Powell told reporters at a press conference following the meeting that another increase of 75 basis points or 50 basis points is on the table for July as officials race to catch up with runaway inflation. Officials expect the benchmark federal funds rate to hit 3.4% by the end of the year and 3.8% by the end of 2023, a big increase from their March projections.
But the Fed's policies to hamper consumer demand and tame inflation are expected to slow the economy, with a growing number of Wall Street firms forecasting a recession in the next two years.
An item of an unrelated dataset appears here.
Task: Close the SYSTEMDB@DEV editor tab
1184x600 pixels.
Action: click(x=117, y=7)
Goldman Sachs, Bank of America and Deutsche Bank have all raised the odds of a downturn in 2022 or 2023, and Powell has conceded there's a real possibility of a recession.
Hiking interest rates tends to create higher rates on consumer and business loans, which slows the economy by forcing employers to cut back on spending. Mortgage rates are already approaching 6%, the highest since 2008, while some credit card issuers have raised their rates to 20%.
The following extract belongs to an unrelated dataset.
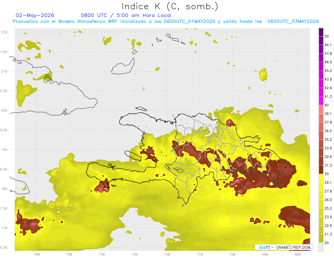The width and height of the screenshot is (334, 258).
Task: Select the purple 46.5 colorbar segment
Action: (x=321, y=58)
While the central bank is hoping to orchestrate a soft landing – the sweet spot between taming consumer demand and inflation without crushing economic growth – Powell admitted the task is becoming increasingly difficult as inflation continues to surprise to the upside.
"It’s certainly a possibility," Powell told lawmakers on Wednesday. "We are not trying to provoke and do not think we will need to provoke a recession, but we do think it’s absolutely essential that we restore price stability, really for the benefit of the labor market, as much as anything else."